As I am about to head over to the Web 2.0 Expo in Berlin, where a number of workshops have already started the show, I thought it would be a good moment to reflect on another milestone I have crossed in the last few days on my quest to giving up e-mail at work. Yes, indeed, it is that time again where I will be showing over the next few minutes the weekly progress report from last week: week 36! That is right! Last week marked the ninth consecutive month that I am no longer using corporate e-mail to communicate, collaborate and share knowledge with other knowledge workers! Wooohooo! 9 months!

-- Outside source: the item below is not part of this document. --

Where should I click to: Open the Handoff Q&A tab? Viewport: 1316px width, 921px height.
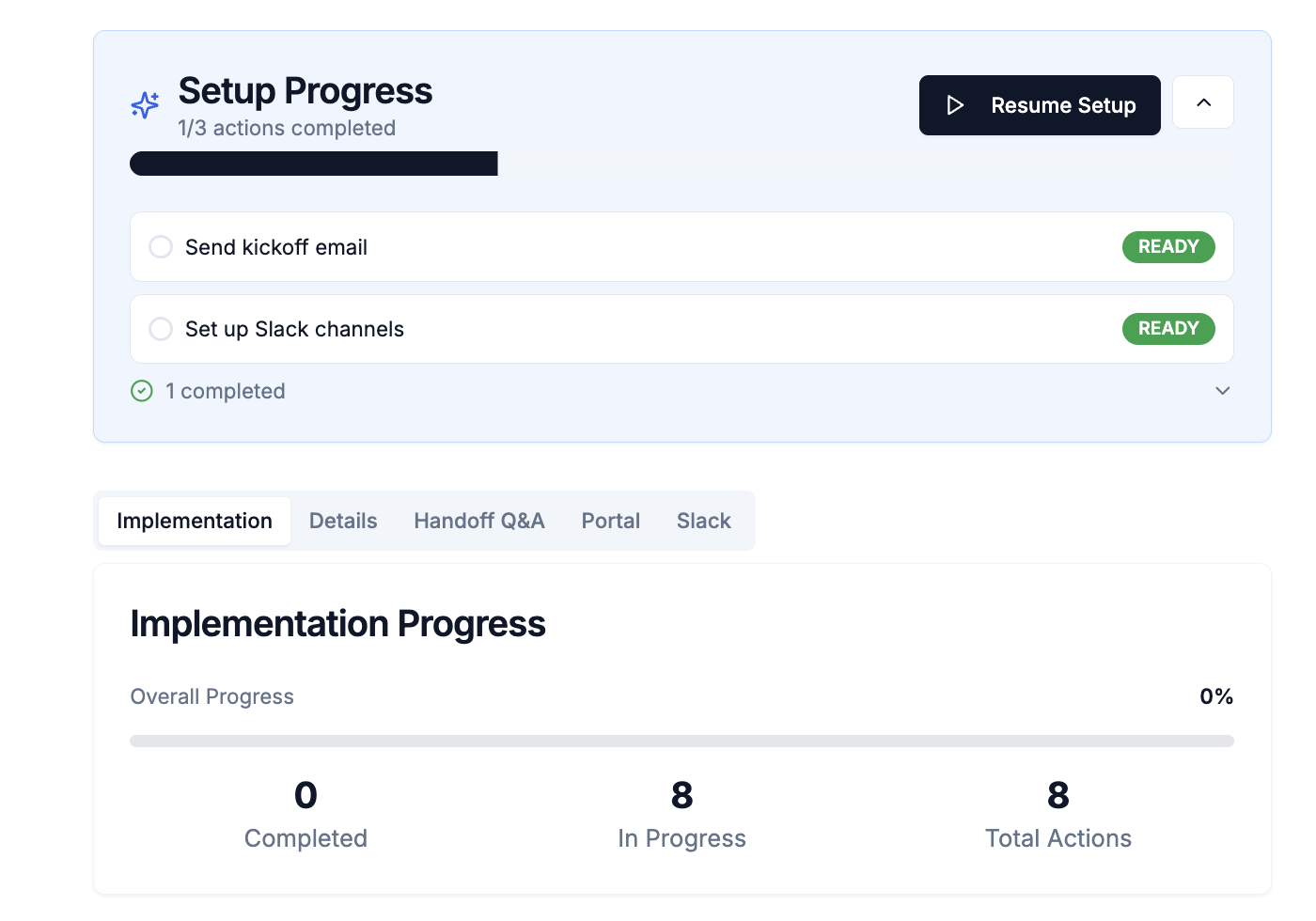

Who would have thought, eh?

I am not sure whether I would be having a chance to (live) blog the Web 2.0 Expo itself (It would pretty much depend on who would win the everlasting battle: online vs. face to face interactions, the latter being the purest form of social networking, if you would ask me!), although when I get back there will be highlights blog posts coming up sharing my overall experiences. Thus I thought I would go ahead and set the stage for my upcoming talk on Thursday with this entry.

It’s been nine months since I decided to give up on e-mail and it looks like things are back to normal. Here is the report:

As you would be able to see the incoming count of e-mails went down again to roughly above 30: 31, which ha been consistently what I have been working through over the last few months, with the odd exception of that new challenge I set up for myself of getting that number even lower: below 20! But we shall see how that goes.

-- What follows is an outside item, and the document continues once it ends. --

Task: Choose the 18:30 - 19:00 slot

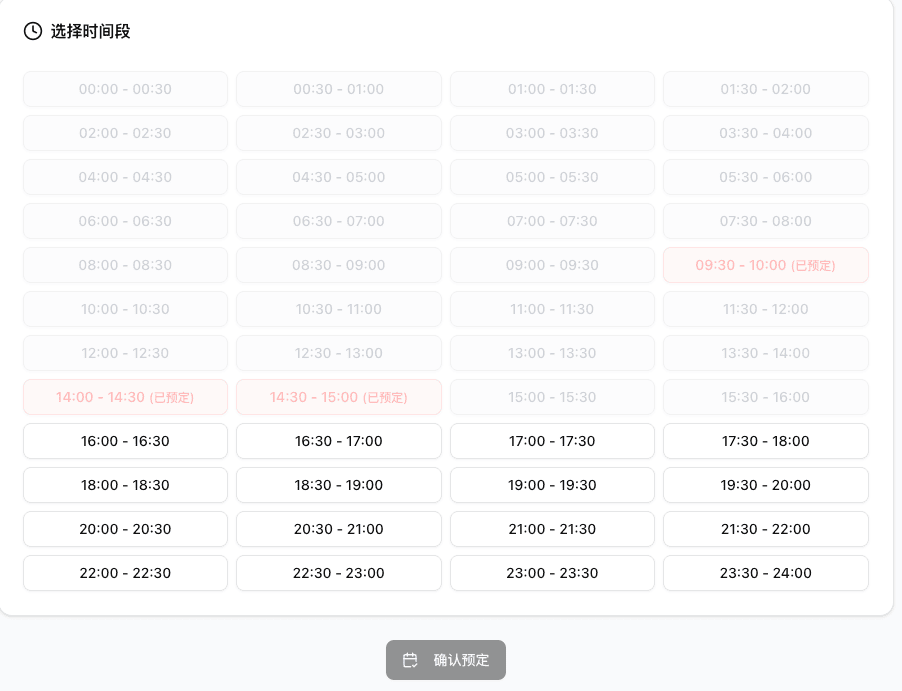Action: tap(338, 485)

I must say that last week’s count of e-mails was relatively higher than I expected and more than anything else, because of something that has happened that I am sure has hit plenty of other businesses. As we are coming closer to the end of the year, things are getting rather tight with budgets, specially for business trips, so a good number of the e-mails I have been getting last week were dealing with cancellation of events I was planning on going to, or other businesses trips, where we needed to do a couple of tweaks here and there, including the Web 2.0 Expo here in Berlin.

So I am glad that’s now over. I still have got one or two more business trips for the rest of the year and would definitely be keeping everyone updated about them, but from there onwards I am done with travelling for this year. And that can only mean that I expect the e-mail count to even go lower than ever from here onwards! Already seeing that this week while I am away!

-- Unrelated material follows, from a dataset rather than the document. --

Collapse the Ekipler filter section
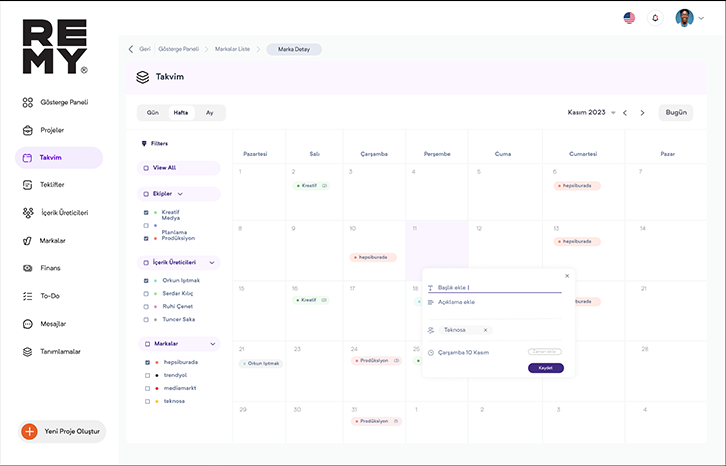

To now wrap up this particular blog post I thought I would share with you a couple of very interesting, rather helpful and insightful links I have bumped into in the last few days on the topic of e-mail. One of them doesn’t have much to do with last week, since it got published yesterday, but I just couldn’t resist and you will see what I mean, when I get to mention it.

There have been plenty more relevant and interesting links to other fruitful discussions on the topic and will be tapping into them as time goes by, but for now I just wanted to touch base on these two, and in this particular blog post, since they complement each other rather well.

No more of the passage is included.